Ein halbes Jahrhundert später ist Europa, der europäische Einigungsprozeß für alle beteiligten Staaten und Völker die wohl wichtigste politische Herausforderung, da sein Erfolg oder Scheitern oder auch nur die Stagnation dieses Einigungsprozesses für die Zukunft von uns allen, vor allem aber für die Zukunft der jungen Generation von überragender Bedeutung sein wird. Und eben dieser europäische Einigungsprozeß ist gegenwärtig bei vielen Menschen ins Gerede gekommen, gilt als eine bürokratische Veranstaltung einer seelen- und gesichtslosen Eurokratie in Brüssel und bestenfalls als langweilig, schlimmstenfalls aber als gefährlich.

Ich möchte mich gerade deshalb für die Gelegenheit bedanken, heute dazu öffentlich einige grundsätzlichere und konzeptionelle Überlegungen über die zukünftige Gestalt Europas entwickeln zu können. Gestatten Sie mir deshalb auch, für die Dauer dieser Rede, die beim öffentlichen Nachdenken bisweilen beengende Rolle des deutschen Außenministers und Mitglieds der Bundesregierung hinter mir zu lassen, auch wenn ich weiß, daß dies nicht wirklich geht. Aber ich möchte heute eben nicht über die operativen Herausforderungen der Europapolitik in den nächsten Monaten zu Ihnen sprechen, nicht also über die laufende Regierungskonferenz, die Osterweiterung der EU und alle anderen wichtigen Fragen, die wir heute und morgen zu lösen haben, sondern vielmehr über die möglichen strategischen Perspektiven der europäischen Integration weit über das nächste Jahrzehnt und über die Regierungskonferenz hinaus.

Es geht also, wohlgemerkt, nicht um die Position der Bundesregierung, sondern um einen Beitrag zu einer öffentlich längst begonnen Diskussion um die „Finalität“, um die „Vollendung“ der europäischen Integration, und dies will ich eben als überzeugter Europäer und deutscher Parlamentarier tun. Um so mehr freue ich mich deshalb, daß beim letzten informellen Außenministertreffen der EU auf den Azoren, dank der Initiative der portugiesischen Präsidentschaft, exakt zu diesem Thema der Finalität der europäischen Integration eine lange, ausführliche und überaus produktive Diskussion stattgefunden hat, die sicher Konsequenzen zeitigen wird.
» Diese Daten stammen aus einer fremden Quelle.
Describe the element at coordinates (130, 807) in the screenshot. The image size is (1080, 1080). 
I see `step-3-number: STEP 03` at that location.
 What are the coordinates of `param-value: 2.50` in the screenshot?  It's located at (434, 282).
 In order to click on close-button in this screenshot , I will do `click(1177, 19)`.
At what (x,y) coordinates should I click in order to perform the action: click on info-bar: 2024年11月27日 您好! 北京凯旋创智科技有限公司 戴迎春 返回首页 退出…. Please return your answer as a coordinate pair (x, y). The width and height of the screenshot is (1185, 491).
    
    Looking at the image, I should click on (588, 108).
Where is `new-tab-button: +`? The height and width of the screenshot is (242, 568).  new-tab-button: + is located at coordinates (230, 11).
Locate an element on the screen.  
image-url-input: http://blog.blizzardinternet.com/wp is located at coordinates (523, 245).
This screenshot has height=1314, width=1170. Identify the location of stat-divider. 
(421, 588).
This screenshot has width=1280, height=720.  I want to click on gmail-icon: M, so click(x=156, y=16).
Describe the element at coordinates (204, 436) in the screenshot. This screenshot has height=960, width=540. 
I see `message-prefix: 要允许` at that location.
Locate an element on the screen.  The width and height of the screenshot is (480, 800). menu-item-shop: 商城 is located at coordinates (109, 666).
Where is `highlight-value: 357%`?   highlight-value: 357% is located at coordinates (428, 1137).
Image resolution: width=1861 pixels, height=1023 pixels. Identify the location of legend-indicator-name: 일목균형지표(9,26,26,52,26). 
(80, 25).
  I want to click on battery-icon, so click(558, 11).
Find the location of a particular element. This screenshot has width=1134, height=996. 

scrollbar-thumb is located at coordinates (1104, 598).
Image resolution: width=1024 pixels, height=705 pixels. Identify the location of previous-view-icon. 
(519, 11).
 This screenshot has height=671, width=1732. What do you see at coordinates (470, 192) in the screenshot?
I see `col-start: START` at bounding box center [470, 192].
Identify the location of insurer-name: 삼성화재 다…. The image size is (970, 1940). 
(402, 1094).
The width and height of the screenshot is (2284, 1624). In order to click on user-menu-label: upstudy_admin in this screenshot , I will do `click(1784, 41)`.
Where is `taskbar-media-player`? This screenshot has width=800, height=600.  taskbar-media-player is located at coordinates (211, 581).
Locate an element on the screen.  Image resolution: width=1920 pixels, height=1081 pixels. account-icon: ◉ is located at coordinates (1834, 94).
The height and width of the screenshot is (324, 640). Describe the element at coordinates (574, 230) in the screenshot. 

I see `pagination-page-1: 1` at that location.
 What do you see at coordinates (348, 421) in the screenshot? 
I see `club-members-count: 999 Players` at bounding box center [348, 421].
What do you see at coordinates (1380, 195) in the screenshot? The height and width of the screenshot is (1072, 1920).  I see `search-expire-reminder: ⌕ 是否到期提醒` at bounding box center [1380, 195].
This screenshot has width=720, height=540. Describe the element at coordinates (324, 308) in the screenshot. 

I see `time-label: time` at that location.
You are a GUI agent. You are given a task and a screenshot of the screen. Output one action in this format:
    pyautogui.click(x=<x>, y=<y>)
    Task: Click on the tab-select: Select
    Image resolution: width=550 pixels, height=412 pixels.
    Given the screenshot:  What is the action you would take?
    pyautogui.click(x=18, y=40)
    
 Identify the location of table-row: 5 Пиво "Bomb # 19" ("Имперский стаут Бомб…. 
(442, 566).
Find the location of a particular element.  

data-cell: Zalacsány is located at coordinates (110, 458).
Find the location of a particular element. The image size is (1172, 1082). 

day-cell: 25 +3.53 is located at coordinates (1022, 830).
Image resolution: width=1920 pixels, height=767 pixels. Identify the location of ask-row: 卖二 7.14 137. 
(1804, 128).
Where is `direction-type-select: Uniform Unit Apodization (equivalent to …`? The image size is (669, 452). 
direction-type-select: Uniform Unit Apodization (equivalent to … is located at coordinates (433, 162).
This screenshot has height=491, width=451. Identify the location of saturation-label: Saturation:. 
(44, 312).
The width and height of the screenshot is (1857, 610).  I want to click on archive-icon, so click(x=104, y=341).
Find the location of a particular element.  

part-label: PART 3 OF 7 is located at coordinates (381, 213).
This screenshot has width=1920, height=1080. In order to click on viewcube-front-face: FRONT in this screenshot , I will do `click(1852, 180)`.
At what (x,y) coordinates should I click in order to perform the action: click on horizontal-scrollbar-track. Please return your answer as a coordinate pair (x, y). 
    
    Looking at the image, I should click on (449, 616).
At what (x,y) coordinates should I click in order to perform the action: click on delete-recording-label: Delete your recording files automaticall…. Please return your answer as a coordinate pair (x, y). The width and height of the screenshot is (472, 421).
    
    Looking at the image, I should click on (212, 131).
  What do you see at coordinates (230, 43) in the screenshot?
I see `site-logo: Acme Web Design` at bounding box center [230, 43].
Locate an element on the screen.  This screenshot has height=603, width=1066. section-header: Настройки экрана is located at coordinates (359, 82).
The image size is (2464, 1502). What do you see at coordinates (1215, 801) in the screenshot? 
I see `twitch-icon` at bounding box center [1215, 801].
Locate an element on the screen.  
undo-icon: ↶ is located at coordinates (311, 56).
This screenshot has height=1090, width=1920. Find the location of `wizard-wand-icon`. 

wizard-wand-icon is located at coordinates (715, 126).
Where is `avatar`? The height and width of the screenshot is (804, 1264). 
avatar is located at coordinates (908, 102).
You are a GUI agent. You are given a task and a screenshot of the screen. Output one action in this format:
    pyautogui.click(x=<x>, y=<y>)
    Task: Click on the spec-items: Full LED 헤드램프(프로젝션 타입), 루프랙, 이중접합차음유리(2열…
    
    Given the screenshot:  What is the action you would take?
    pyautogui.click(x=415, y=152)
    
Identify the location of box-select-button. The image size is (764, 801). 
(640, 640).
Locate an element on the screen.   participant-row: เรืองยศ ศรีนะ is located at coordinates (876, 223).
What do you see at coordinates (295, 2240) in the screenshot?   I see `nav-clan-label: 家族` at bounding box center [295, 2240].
Man kann es gegenwärtig fast mit den Händen greifen, daß zehn Jahre nach dem Ende des Kalten Krieges und mitten im Beginn des Zeitalters der Globalisierung die europäischen Probleme und Herausforderungen sich zu einem Knoten geschürzt haben, der innerhalb der bestehenden Vorgaben nur noch sehr schwer aufzulösen sein wird: Die Einführung der gemeinsamen Währung, die beginnende Osterweiterung der EU, die Krise der letzten EU-Kommission, die geringe Akzeptanz von europäischem Parlament und europäischen Wahlen, die Kriege auf dem Balkan und die Entwicklung einer gemeinsamen Sicherheits- und Außenpolitik definieren nicht nur das Erreichte, sondern bestimmen auch die zu bewältigenden Herausforderungen.